CaSE is celebrating a selection of its achievements from the last decade; here we highlight our attempts to transform the government’s attitude to investing in science and research from 2010.

CaSE’s strength: The importance of evidence to underpin what we want to say

From 2010 onwards the science budget appeared under threat

Under the coalition government in 2010 there was a significant squeeze on public finances as part of a programme of austerity. All government departments were required to cut back on spending to secure a ‘flat cash’ environment, in other words maintaining the same amount of spending year on year, and so the science budget was frozen in the 2010 Spending Review. Taking inflation into account, this settlement threatened to cut the science budget by 10% in real terms over the next four years.

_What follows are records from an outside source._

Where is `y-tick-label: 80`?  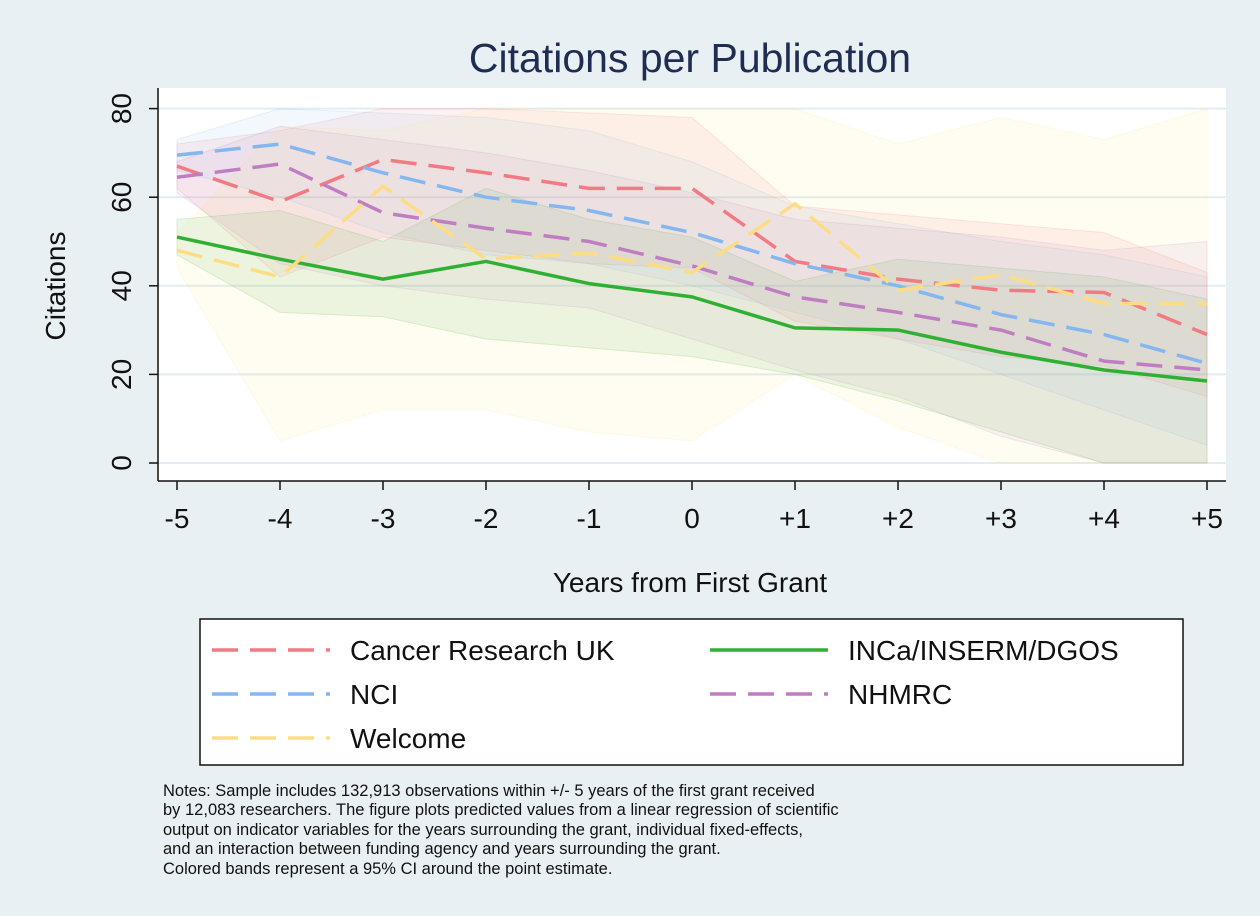 y-tick-label: 80 is located at coordinates (122, 108).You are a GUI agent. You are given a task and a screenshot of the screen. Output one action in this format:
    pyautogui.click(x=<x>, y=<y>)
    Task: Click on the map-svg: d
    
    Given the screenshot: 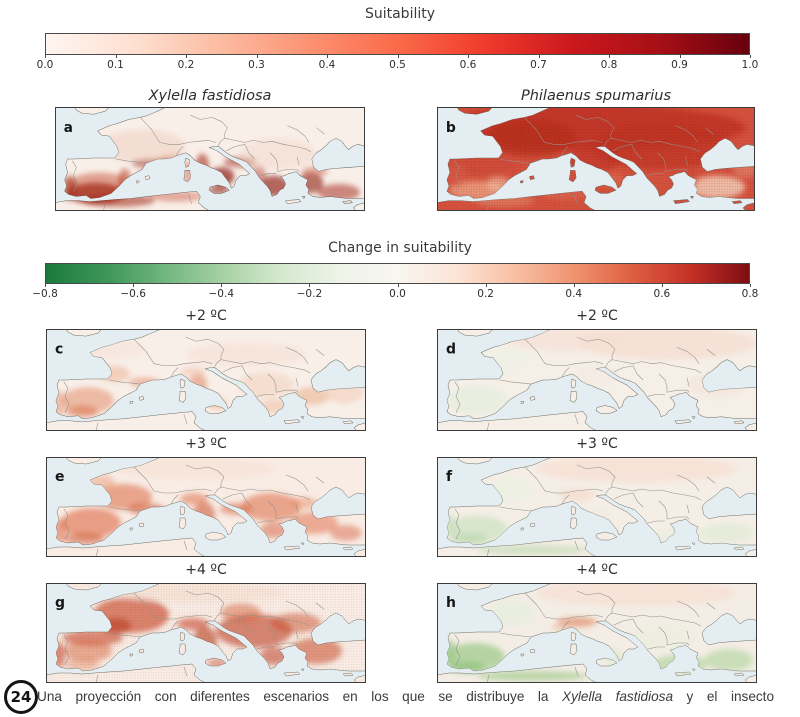 What is the action you would take?
    pyautogui.click(x=597, y=380)
    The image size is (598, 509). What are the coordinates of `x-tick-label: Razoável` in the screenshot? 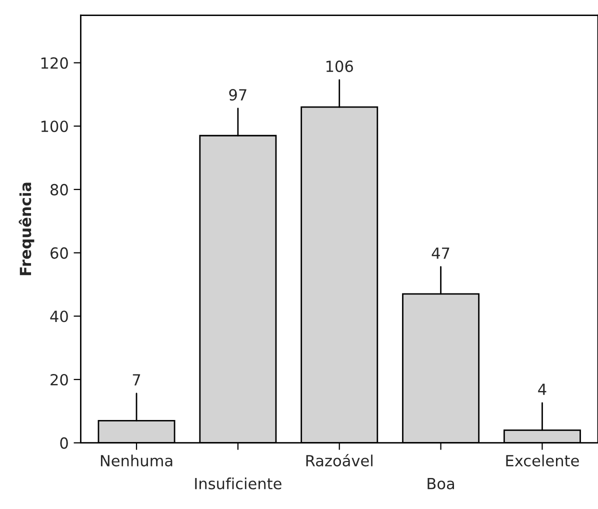 It's located at (339, 460).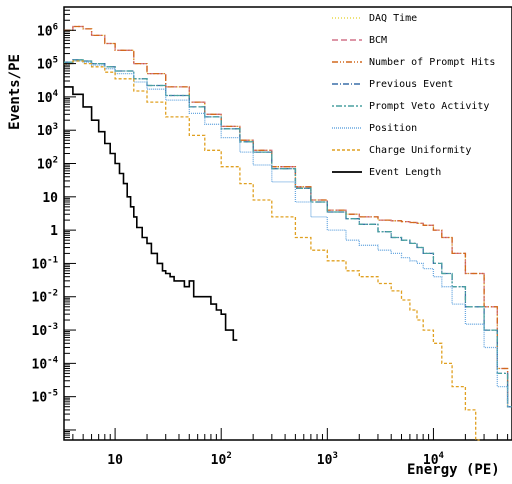 The height and width of the screenshot is (484, 512). I want to click on legend-entry: Event Length, so click(405, 172). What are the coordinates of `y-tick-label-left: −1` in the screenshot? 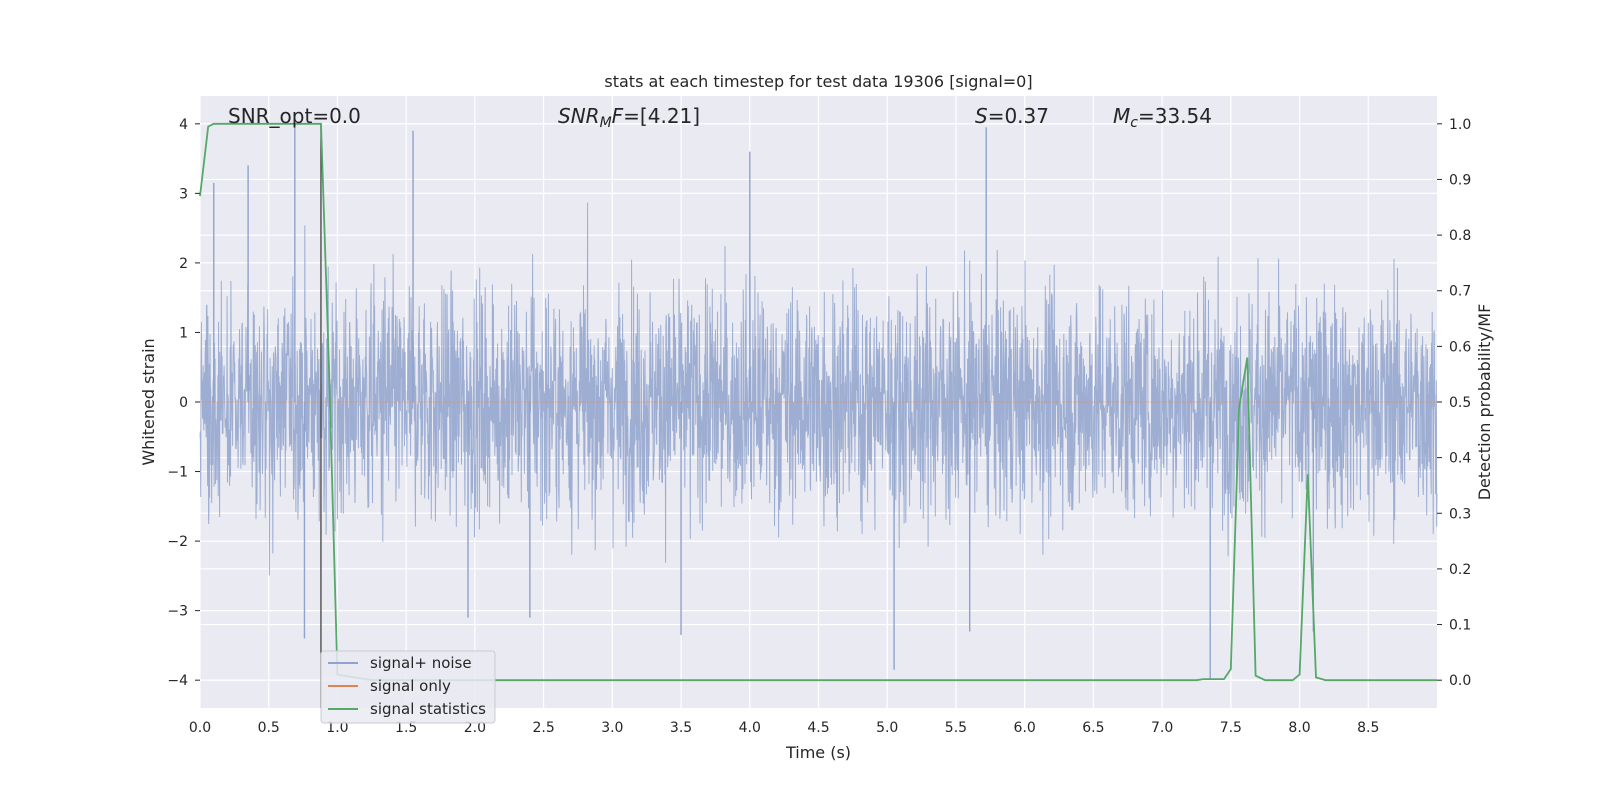 It's located at (178, 473).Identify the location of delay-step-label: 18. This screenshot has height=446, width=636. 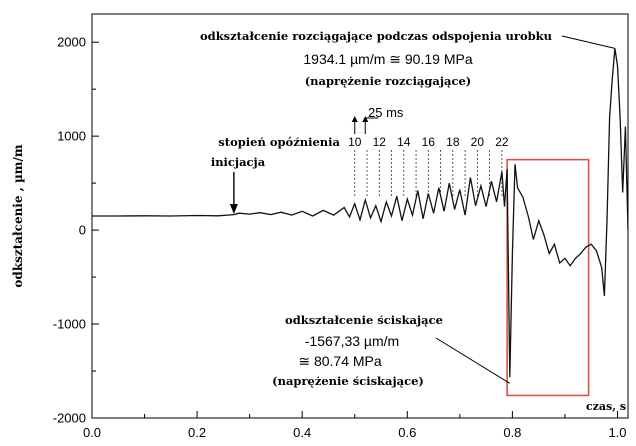
(453, 142).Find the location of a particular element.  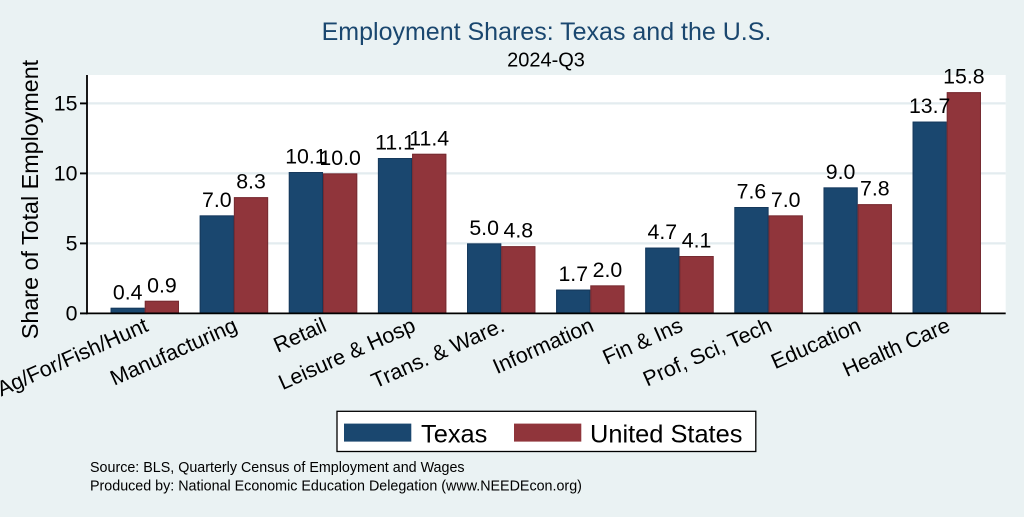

CaSE gathered the economic evidence

CaSE played an important role in transforming the government and the treasury’s attitude towards the funding of science and research, based largely on a piece of work that we commissioned soon after 2010. We first held conversations with government officials on what evidence might be needed to make a renewed argument for an increased settlement on R&D at the next Spending Review. CaSE then commissioned a piece of work by Professor Jonathan Haskel and Professor Alan Hughes to back this up, The Economic Significance of the UK Science Base. This detailed economic study demonstrated that for every pound of public money invested in R&D, an extra 20p would be generated for the economy in perpetuity.

We made sure this evidence was heard by experts in government

The report had a serious economic message which was heard in Westminster. As well as commissioning the study from individuals that were respected by government, CaSE booked the authors into the treasury’s lunchtime seminar series, giving their economists and analysts to opportunity to listen, engage and process the findings of the report. This was a great success and led to a change in approach and mindset among Treasury officials, helping imbed the findings of the study into the government’s own evidence base making the case for increased investment in R&D. The report became a trusted source in government and was cited both by the Chancellor and the Department for Business, Innovation and Skills in 2014, and the study has gone on to be referenced by numerous other sources, both inside and outside of government.

The government changed course on R&D investment

The report was a key piece of evidence in the run-up to 2016, at which point the government finally started ramping up investment in R&D. Through providing a solid evidence base and having the right conversations with policy-makers and officials at the right time, CaSE changed the government’s attitude to investing in science and research.